**Source excerpt**
Re: Extend COPY FROM with HEADER <integer> to skip multiple lines

From: Fujii Masao <masao(dot)fujii(at)oss(dot)nttdata(dot)com>
To: Shinya Kato <shinya11(dot)kato(at)gmail(dot)com>, Yugo Nagata <nagata(at)sraoss(dot)co(dot)jp>
Cc: Dagfinn Ilmari Mannsåker <ilmari(at)ilmari(dot)org>, Andrew Dunstan <andrew(at)dunslane(dot)net>, pgsql-hackers(at)postgresql(dot)org
Subject: Re: Extend COPY FROM with HEADER <integer> to skip multiple lines
Date: 2025-07-02 07:48:15
Message-ID: 1a6f670f-7f04-4f4b-a166-cc3c952d056f@oss.nttdata.com
Views: Whole Thread | Raw Message | Download mbox | Resend email
Thread:
Lists: pgsql-hackers

On 2025/07/02 14:39, Shinya Kato wrote:
> On Mon, Jun 30, 2025 at 4:24 PM Yugo Nagata <nagata(at)sraoss(dot)co(dot)jp> wrote:
>>
>>
>>>> I have a few minor comment on the patch.
>>>>
>>>> + if (ival < 0)
>>>> + ereport(ERROR,
>>>> + (errcode(ERRCODE_INVALID_PARAMETER_VALUE),
>>>> + errmsg("%s requires a Boolean value, a non-negative "

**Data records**
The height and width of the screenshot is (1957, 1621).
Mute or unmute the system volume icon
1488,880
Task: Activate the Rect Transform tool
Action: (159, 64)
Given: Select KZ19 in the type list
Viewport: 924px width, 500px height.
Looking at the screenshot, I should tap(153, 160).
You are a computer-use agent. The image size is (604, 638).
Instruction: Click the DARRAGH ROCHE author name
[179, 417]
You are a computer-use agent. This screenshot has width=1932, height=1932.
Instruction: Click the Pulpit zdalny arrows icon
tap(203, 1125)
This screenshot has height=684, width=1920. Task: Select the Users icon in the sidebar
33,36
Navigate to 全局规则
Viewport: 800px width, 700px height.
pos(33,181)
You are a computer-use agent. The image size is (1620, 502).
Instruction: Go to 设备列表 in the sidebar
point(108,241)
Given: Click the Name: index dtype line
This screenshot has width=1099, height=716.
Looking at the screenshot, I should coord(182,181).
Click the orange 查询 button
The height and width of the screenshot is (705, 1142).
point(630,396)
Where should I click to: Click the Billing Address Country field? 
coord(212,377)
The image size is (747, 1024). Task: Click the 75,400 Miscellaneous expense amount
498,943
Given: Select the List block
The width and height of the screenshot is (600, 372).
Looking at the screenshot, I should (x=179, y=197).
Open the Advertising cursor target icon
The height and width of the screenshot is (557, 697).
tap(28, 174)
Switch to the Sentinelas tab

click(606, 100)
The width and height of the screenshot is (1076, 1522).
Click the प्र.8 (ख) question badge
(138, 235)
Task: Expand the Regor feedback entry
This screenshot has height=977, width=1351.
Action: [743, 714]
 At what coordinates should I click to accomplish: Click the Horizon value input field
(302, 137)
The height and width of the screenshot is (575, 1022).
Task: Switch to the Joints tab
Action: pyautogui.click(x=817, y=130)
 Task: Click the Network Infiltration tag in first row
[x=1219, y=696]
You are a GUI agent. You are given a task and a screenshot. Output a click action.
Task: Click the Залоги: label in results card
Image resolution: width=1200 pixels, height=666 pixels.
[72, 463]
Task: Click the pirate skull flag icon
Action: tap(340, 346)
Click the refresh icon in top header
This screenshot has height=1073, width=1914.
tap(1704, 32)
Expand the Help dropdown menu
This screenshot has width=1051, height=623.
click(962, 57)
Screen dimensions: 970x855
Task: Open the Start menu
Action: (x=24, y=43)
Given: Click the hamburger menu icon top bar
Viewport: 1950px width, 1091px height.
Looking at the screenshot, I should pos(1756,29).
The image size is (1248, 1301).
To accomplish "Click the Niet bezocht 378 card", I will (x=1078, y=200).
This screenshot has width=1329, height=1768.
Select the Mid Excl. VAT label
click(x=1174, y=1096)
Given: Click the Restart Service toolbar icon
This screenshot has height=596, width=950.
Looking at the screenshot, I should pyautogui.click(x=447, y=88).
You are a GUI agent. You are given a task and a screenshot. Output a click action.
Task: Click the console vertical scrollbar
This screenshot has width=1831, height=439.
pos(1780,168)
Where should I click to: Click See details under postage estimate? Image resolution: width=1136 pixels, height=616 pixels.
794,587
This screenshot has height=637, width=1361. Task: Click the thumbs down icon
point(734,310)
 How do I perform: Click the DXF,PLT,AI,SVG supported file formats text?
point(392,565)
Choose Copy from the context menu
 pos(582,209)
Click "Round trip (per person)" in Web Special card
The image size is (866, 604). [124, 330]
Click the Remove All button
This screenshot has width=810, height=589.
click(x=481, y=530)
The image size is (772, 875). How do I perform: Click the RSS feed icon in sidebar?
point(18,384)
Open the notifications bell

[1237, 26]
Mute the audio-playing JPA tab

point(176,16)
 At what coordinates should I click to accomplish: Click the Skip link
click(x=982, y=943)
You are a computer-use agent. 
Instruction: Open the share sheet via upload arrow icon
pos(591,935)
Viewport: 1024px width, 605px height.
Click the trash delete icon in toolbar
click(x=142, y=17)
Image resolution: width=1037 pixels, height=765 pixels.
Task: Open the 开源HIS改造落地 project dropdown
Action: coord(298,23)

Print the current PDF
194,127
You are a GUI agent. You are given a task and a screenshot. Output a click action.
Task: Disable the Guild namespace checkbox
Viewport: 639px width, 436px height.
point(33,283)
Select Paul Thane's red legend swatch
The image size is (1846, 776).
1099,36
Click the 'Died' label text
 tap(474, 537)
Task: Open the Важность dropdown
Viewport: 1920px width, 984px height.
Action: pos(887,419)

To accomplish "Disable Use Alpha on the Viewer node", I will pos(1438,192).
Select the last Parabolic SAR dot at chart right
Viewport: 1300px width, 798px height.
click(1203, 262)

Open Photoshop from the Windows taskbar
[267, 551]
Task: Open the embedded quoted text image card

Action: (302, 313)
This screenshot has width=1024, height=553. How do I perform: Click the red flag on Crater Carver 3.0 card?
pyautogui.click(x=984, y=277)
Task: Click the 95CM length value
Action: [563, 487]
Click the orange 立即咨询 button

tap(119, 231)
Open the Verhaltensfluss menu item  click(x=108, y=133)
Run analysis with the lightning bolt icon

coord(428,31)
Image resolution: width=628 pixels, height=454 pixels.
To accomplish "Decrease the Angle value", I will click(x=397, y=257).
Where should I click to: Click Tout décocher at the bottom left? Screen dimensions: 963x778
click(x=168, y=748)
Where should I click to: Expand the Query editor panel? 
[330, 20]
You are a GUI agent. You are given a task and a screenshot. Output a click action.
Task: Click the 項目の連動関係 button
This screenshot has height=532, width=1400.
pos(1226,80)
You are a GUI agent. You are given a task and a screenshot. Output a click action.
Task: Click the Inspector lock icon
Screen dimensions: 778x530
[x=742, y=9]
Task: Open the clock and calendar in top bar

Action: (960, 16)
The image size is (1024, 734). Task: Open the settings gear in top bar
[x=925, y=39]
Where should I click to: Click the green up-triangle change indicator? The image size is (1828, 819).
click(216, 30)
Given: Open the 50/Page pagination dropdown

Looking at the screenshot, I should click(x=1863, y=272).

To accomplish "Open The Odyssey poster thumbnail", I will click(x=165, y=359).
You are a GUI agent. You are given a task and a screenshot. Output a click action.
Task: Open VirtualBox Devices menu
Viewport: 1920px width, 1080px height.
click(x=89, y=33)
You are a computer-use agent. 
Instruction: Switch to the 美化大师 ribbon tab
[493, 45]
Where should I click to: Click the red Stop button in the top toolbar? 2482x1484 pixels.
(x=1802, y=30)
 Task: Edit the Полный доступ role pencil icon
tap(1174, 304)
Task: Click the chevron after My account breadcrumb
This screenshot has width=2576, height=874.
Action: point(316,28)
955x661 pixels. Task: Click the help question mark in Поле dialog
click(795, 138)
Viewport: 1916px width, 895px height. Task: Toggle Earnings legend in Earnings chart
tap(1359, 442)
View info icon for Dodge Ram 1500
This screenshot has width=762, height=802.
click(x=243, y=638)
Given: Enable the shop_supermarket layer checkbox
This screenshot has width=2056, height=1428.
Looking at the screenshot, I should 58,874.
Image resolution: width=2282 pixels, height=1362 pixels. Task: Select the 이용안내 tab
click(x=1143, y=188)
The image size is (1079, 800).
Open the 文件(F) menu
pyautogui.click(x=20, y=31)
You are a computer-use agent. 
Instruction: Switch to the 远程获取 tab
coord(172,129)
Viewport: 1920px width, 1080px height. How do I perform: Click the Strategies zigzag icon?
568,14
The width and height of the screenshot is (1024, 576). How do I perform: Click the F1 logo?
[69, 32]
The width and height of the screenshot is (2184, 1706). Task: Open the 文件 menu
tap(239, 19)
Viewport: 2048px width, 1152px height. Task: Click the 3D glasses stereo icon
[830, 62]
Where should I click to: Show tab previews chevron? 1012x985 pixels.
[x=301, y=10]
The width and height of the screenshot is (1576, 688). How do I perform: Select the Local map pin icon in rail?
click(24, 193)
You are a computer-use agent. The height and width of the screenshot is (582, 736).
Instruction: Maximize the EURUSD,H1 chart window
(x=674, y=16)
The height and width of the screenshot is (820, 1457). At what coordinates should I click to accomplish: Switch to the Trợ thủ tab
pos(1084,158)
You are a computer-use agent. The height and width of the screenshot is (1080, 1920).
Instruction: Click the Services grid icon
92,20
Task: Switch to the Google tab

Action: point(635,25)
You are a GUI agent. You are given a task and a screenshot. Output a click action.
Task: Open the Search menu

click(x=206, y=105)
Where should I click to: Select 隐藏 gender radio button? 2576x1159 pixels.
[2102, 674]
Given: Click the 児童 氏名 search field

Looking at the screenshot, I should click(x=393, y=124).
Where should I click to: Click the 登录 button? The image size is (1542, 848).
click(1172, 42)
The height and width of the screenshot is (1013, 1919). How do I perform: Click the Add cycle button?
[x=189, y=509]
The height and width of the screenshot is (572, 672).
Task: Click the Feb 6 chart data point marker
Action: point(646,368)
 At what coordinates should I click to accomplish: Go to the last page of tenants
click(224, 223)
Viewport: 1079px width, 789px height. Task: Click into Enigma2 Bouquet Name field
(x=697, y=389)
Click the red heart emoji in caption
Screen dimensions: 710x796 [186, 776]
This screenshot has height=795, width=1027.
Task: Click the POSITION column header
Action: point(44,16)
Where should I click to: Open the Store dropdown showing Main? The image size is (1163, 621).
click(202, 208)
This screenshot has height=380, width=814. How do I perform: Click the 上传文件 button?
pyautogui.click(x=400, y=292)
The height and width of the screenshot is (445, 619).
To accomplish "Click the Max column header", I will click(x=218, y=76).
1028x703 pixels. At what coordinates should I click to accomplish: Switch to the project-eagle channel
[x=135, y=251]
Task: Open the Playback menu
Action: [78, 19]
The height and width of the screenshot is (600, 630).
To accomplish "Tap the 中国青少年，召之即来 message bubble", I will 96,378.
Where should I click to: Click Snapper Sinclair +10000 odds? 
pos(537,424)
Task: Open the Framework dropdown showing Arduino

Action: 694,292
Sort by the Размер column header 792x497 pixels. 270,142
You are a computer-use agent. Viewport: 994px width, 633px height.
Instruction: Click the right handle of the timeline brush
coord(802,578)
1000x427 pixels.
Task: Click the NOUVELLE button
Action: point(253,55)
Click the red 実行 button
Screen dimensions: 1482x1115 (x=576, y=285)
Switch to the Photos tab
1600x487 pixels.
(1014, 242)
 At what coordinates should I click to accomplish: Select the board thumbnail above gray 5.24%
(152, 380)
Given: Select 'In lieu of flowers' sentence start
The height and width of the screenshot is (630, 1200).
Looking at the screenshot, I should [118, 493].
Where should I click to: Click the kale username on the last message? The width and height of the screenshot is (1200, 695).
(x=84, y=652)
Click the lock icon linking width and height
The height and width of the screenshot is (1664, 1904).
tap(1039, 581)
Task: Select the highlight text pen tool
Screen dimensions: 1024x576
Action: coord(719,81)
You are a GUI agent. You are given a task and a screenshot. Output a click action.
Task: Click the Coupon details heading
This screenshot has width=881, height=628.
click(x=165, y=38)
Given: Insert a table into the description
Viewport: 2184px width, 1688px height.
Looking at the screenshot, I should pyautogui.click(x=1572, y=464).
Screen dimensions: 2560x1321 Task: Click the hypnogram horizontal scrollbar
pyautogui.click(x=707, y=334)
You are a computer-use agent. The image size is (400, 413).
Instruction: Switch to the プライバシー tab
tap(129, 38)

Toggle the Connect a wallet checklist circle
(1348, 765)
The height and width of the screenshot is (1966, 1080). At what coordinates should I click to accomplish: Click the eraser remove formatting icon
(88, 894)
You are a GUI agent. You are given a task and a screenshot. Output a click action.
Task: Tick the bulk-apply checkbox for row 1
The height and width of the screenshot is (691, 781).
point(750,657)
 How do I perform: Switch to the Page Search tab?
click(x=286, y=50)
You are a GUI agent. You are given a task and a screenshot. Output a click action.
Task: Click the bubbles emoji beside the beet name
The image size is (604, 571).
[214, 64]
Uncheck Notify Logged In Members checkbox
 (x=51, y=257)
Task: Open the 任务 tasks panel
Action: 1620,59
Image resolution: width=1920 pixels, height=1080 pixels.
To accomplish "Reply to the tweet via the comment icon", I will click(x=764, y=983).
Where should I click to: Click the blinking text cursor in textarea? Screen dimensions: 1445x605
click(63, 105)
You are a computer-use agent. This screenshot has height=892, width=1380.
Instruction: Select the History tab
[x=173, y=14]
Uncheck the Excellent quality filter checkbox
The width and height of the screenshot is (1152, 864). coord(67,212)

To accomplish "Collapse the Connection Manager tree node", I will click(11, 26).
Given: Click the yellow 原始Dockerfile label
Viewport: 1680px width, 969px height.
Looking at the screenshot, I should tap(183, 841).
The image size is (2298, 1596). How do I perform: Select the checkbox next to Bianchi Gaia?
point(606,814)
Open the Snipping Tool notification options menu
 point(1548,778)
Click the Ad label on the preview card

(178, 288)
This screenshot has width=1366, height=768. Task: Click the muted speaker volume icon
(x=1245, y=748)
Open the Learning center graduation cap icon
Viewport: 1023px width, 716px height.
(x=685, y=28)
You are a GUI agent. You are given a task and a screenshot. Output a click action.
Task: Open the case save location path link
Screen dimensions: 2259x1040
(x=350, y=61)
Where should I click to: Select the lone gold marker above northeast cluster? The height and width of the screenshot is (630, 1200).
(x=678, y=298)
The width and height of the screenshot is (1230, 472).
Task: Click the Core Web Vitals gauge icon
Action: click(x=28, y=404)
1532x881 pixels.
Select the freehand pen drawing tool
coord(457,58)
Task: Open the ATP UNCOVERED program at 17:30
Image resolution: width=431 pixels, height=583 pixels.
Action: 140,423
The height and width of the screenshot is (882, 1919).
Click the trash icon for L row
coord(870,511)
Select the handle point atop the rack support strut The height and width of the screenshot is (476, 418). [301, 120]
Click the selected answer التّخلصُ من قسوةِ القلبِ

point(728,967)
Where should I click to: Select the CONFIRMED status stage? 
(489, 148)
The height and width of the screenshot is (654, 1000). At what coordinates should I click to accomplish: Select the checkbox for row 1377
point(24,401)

**Work to do**
a – On what date was the mailing-list message on COPY FROM sent?
b – Continue the mailing-list message on COPY FROM, picking up from its final line.
The material above is separate from the mailing-list message on COPY FROM.

**Answers**
a – 2025-07-02

b –
>>>> + "integer, or the string \"match\"",
>>>> + def->defname)));
>>>>
>>>> ereport(ERROR,
>>>> (errcode(ERRCODE_SYNTAX_ERROR),
>>>> - errmsg("%s requires a Boolean value or \"match\"",
>>>> + errmsg("%s requires a Boolean value, a non-negative integer, "
>>>> + "or the string \"match\"",
>>>> def->defname)));
>>>>
>>>> These two pieces of code raise the same error, but with different error codes:
>>>> one returns ERRCODE_INVALID_PARAMETER_VALUE, while the other returns ERRCODE_SYNTAX_ERROR.
>>>>
>>>> I believe the former is more appropriate, although the existing code uses the
>>>> latter. In any case, the error codes should be consistent.
>>>
>>> I'm not sure there's an actual rule like "the error code must match
>>> if the error message is the same." But if using the same message with
>>> a different error code is confusing, I'm fine with changing
>>> the earlier message. For example:
>>>
>>> (errcode(ERRCODE_INVALID_PARAMETER_VALUE),
>>> - errmsg("%s requires a Boolean value, a non-negative "
>>> - "integer, or the string \"match\"",
>>> + errmsg("a negative integer value cannot be "
>>> + "specified for %s",
>>> def->defname)));
>>
>> Fair point. There might not be any explicit rule.
>> However, I feel it somewhat confusing.
>>
>> After looking into the code, it seems that ERRCODE_SYNTAX_ERROR tends to be used
>> for invalid keywords or parameter types, while ERRCODE_INVALID_PARAMETER_VALUE
>> is typically used for values that are out of the acceptable range.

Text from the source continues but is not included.